- What is expected -
Restate word for word the lines that run from the one containing "Go to the Monitor tab" to the last line of the data, both ends included.

[Information supplied Boundary: Start]

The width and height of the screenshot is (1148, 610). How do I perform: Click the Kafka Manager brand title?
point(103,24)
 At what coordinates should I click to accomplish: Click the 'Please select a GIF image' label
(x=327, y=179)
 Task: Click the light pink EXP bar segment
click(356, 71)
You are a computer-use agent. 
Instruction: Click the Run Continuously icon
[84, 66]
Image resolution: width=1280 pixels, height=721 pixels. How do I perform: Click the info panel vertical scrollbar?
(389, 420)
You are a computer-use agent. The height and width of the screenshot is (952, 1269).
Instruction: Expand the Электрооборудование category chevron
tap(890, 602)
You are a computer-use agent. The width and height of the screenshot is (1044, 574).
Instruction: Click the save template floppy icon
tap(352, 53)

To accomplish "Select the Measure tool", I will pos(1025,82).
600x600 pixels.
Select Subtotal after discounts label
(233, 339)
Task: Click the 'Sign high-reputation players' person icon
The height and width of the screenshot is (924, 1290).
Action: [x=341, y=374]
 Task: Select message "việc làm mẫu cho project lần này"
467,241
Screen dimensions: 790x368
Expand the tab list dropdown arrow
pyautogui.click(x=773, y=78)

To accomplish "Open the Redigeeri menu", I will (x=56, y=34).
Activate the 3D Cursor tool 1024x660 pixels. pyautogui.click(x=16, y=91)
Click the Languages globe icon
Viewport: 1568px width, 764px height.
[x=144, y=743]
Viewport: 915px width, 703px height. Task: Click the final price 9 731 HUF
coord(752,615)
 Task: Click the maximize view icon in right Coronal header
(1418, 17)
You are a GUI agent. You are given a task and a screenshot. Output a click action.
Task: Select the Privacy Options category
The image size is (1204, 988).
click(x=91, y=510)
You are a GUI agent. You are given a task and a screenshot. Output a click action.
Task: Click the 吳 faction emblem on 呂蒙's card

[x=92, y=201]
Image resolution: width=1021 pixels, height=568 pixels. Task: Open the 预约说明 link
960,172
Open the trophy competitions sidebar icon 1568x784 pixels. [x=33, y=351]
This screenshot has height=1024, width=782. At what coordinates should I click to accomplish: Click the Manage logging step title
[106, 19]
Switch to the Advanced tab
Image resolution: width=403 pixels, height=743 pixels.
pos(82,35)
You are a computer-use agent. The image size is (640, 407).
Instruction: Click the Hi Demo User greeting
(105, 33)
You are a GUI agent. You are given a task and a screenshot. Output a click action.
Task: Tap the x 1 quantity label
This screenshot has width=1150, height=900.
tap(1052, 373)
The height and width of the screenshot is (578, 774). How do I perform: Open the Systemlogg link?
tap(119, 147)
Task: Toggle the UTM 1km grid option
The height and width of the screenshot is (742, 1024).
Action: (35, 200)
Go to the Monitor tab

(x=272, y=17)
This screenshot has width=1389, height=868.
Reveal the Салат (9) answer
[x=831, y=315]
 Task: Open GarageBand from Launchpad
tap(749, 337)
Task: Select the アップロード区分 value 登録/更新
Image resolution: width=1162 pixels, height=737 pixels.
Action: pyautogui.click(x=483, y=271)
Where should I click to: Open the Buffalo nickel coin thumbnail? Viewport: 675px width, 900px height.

[Information supplied Boundary: End]

- Expected output -
Go to the Monitor tab

(x=272, y=17)
This screenshot has width=1389, height=868.
Reveal the Салат (9) answer
[x=831, y=315]
 Task: Open GarageBand from Launchpad
tap(749, 337)
Task: Select the アップロード区分 value 登録/更新
Image resolution: width=1162 pixels, height=737 pixels.
Action: pyautogui.click(x=483, y=271)
Where should I click to: Open the Buffalo nickel coin thumbnail? Viewport: 675px width, 900px height.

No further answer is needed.